Bob Lutz

Collegiate’s defense is a key in a world ruled by offense

There’s no stopping many high school football offenses these days. The best you can hope for is to slow them down.

The 12 Wichita and area teams left in the Kansas high school playoffs — Heights, Derby, Hutchinson, Goddard, Valley Center, Buhler, McPherson, Maize South, Mulvane, Garden Plain, Hesston and Collegiate — average 39.2 points and 389.3 yards of total offense.

“It’s so much tougher to defend now,” said Collegiate defensive coordinator Troy Black, who was at the school during the 1990s, left and returned 14 years ago. “In the ’90s, everybody ran the same stuff, a handful of stuff. A lot of I-formation. Now we have to defend a bazillion sets.”

Offenses are ahead of the game. Defenses are, well, on the defensive.

Collegiate, though, has found a special defensive weapon that is making a difference. He’s 5-foot-8, 175-pound Evan Voegeli, who wasn’t even starting when the season started but has found his place as the Spartans’ noseguard.

His job is simple: Disrupt before an offense can get in sync. Get to the play before it forms.

“He’s literally been almost unblockable for us,” said Collegiate coach Mike Gehrer, whose Spartans (7-3) play at Holcomb (10-1) on Friday night in the Classs 4A-II quarterfinals. “He’s so low to the ground and we slant all the time and they just can’t block him. We’ve played a lot of good offensive teams and held them below their averages. We’ve been up and down offensively, but the guys on defense have been consistent for us all year long except for one game against Mulvane.”

Collegiate lost that one 35-7. But the Spartans have won four straight, holding opponents to an average of 12.7 points in those wins.

Voegeli, who also plays on the offensive line, started the season as a reserve linebacker. But then Gehrer and Black got to thinking. In this age of high-powered, spread, option offenses, what could they do defensively to change things up?

“We actually started talking about it last year,” Gehrer said. “We played Holton in the playoffs in 2012 and they had a guy who looks like and played just like Evan and we couldn’t block him. The subject came up again at the beginning of this season — ‘Hey, remember that guy from Holton we couldn’t block?’ — and we realized that we had that guy. Evan just made (all-league), he’s really strong and he’s the second- or third-fastest guy on our team.”

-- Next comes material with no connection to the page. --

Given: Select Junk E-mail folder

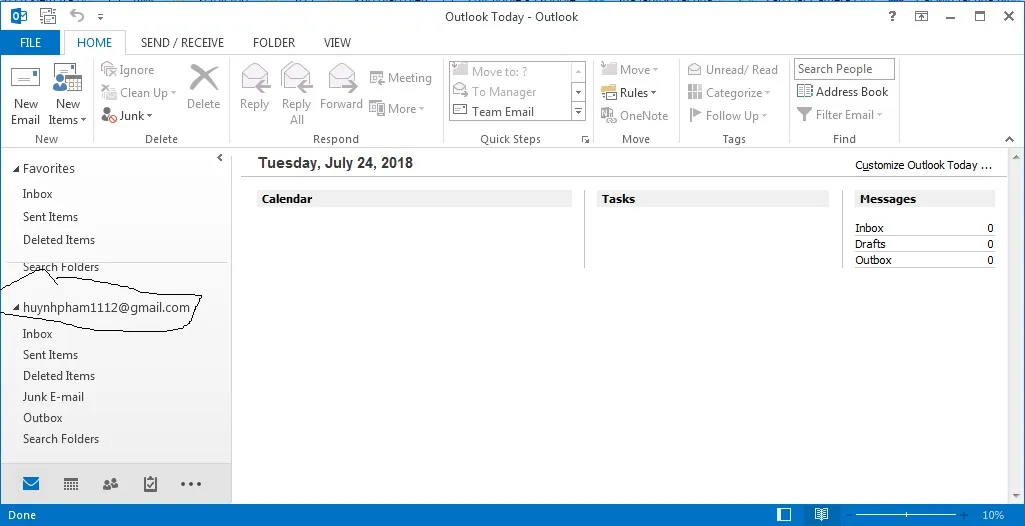Looking at the screenshot, I should [x=53, y=397].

Voegeli has mixed with Collegiate’s veteran defense — seniors Cooper Root, Connor Oehmke, John Egan and Tyler Anderson also are mainstays — and given the Spartans a fighting chance with an offense that can be lethal, but not always. The Spartans’ 309.9 yards are the least among the 12 area teams remaining in the playoffs.

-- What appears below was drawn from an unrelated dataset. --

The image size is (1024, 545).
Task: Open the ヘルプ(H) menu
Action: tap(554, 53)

“I was a little apprehensive about moving to the D-line,” Voegeli said. “We had a kid last year, Jacob Pfieffer, who was a smaller guy and they had him at noseguard some and he was able to do some impressive things. So I knew if I could be quick, I could do some of the same things.”

Black, a former offensive lineman, knows first-hand how much those guys hate trying to block quick players, especially on the interior. Voegeli is finding out, too.

“I see a lot of them arguing about how to block me,” Voegeli said. “I’m able to split guys sometimes and I’ll see them pointing at each other, saying ‘You were supposed to have him’ to each other. And there are other times when those linemen will put their heads down and try to go harder and that makes it easier for me to get through.”

Black said he spends more time than ever going over scouting reports and watching film of opposing teams. Holcomb is another one of those highly-charged offenses, averaging 413 yards and 38.4 points. The Longhorns can pass (182-yard average) and run (230 yards) well.

“We spend way more time preparing than we used to,” Black said. “Everybody does things differently on offense and it’s a lot harder to defend. Holcomb is very multiple with offense. They have a huge running back and they love the big play, love throwing the ball downfield.”

Collegiate will try to be ready. It’s like this every week. Defenses just try to be ready.

“Tackling isn’t as good as it used to be and you’ve got the 7-on-7 thing in the summer,” Gehrer said. “We all throw the ball a lot more and a lot more effectively than teams have in a long time.

“All these teams running zone and flex bone, it’s made it tough on defenses. You’ve got three or four days every week to get your kids sound and that’s a tough goal.”

Collegiate, though, tries not to get into shootouts. The Spartans do their best to defend, even in a defenseless age.